Kwasi Kwarteng, the then Chancellor proposed to reverse much of the changes to IR35 in the mini budget of 2022, however these were overturned by his successor, Jeremy Hunt and these now stand.
In a nutshell, many private companies that employ contractors are now liable to pay their tax and national insurance contributions if IR35 applies to their circumstances.
IR35 rules are complex and if organisations get them wrong, they risk taking on their contractors’ tax liability, which can be significant, in addition to fines.
As of 6 April 2021, all medium or large-sized private sector clients (as well as all public sector clients) are responsible for deciding their worker’s employment status. This includes some charities and third sector organisations.
If IR35 off-payroll working rules apply, your worker’s fees will be subject to tax and National Insurance contributions. If these are not paid, it will be yourself that remains liable for these charges, not the contractor.

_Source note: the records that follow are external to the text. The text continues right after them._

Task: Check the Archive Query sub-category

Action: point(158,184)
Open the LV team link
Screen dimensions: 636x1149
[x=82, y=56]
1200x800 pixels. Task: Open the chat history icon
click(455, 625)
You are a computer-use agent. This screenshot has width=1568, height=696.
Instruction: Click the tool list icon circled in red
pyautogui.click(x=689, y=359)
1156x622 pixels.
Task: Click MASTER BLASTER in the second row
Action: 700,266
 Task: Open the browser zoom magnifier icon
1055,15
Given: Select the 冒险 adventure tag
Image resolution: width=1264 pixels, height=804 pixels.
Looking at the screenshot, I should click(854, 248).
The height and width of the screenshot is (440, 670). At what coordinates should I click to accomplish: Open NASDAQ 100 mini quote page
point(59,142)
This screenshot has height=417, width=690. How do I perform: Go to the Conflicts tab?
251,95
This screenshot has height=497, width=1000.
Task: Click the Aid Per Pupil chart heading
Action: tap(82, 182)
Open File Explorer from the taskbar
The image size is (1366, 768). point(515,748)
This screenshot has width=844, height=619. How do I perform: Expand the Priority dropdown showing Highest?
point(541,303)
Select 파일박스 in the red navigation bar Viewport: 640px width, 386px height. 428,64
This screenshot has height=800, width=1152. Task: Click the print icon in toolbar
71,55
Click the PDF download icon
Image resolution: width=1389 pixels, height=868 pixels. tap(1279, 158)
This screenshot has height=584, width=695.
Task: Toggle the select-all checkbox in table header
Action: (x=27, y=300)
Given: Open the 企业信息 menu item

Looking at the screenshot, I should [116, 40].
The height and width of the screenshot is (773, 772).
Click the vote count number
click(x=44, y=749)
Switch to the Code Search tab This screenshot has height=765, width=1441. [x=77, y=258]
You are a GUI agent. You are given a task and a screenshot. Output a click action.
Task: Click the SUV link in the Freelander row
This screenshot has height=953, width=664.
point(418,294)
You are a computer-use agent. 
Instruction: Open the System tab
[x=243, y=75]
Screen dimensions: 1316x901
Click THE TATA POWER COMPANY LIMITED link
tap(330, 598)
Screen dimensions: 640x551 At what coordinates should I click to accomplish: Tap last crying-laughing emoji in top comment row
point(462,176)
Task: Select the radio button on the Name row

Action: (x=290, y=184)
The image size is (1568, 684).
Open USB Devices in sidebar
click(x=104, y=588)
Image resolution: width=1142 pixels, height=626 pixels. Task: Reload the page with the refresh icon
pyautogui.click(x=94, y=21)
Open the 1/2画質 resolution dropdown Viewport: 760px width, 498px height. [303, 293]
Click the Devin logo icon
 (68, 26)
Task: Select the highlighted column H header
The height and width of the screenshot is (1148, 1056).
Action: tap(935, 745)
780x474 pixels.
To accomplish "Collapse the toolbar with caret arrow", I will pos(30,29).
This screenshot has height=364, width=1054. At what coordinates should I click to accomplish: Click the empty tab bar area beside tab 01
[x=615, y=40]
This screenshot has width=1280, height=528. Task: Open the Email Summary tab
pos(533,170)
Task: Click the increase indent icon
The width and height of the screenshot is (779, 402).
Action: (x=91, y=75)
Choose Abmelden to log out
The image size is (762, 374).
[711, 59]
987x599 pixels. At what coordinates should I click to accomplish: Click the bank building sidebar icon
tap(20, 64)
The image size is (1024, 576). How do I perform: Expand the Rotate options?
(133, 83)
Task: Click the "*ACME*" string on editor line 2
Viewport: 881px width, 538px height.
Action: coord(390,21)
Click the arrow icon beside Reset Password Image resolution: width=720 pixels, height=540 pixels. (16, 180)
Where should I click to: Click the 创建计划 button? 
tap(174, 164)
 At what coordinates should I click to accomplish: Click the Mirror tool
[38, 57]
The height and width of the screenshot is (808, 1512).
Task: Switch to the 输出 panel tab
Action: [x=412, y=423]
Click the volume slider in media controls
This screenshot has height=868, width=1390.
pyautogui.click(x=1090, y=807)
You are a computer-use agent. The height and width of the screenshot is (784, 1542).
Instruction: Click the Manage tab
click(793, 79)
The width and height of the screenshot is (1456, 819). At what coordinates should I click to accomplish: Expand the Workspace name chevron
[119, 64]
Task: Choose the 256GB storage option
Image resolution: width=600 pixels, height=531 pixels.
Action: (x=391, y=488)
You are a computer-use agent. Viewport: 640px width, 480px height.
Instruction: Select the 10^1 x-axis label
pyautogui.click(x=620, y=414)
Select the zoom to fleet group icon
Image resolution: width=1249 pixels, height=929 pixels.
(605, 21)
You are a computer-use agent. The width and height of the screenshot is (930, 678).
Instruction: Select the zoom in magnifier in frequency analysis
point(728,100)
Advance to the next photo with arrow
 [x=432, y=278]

It is important that anyone using contractors or intermediaries is familiar with these rules and has carried out an assessment to determine their workers status. Further information on this can be found here. For assistance on this matter, please contact us.
End of year tax planning for Property Investment Businesses
For residential buy-to-let investors, since April 2020, mortgage interest is only eligible for income tax relief at the basic rate of 20%, regardless of tax bracket.
This may have resulted in increased taxable income, increasing certain thresholds, which could reduce eligibility for child benefit, personal allowance or pension savings annual allowance, and push some taxpayers into a higher tax band.
For these reasons, it may benefit to consider the merits of setting up a limited company for buy-to-let properties that you hold personally. More information on this can be found here.
Corporation Tax is increasing on 1 April 2023 to 25%. This was another U-turn that was announced in the 2022 Autumn Budget by Jeremy Hunt.
It is important to check that this has been included in cash-flow calculations for the year ahead and to consider the impact this increase will have on your business.
End of year tax planning – Other items to consider
The tax year-end also provides an opportunity to review your business activities, and to look at ways to be more tax efficient. Other items to consider include:
Accounting dates – is your own year-end date at the most useful point in the year for your company? Would it be advantageous to align this with a key date in your business calendar?
Incorporation – If you trade as a sole trader, a partnership or an LLP, it is a good point in the year to review your circumstances to ascertain if it would be more tax-efficient to incorporate as a limited company.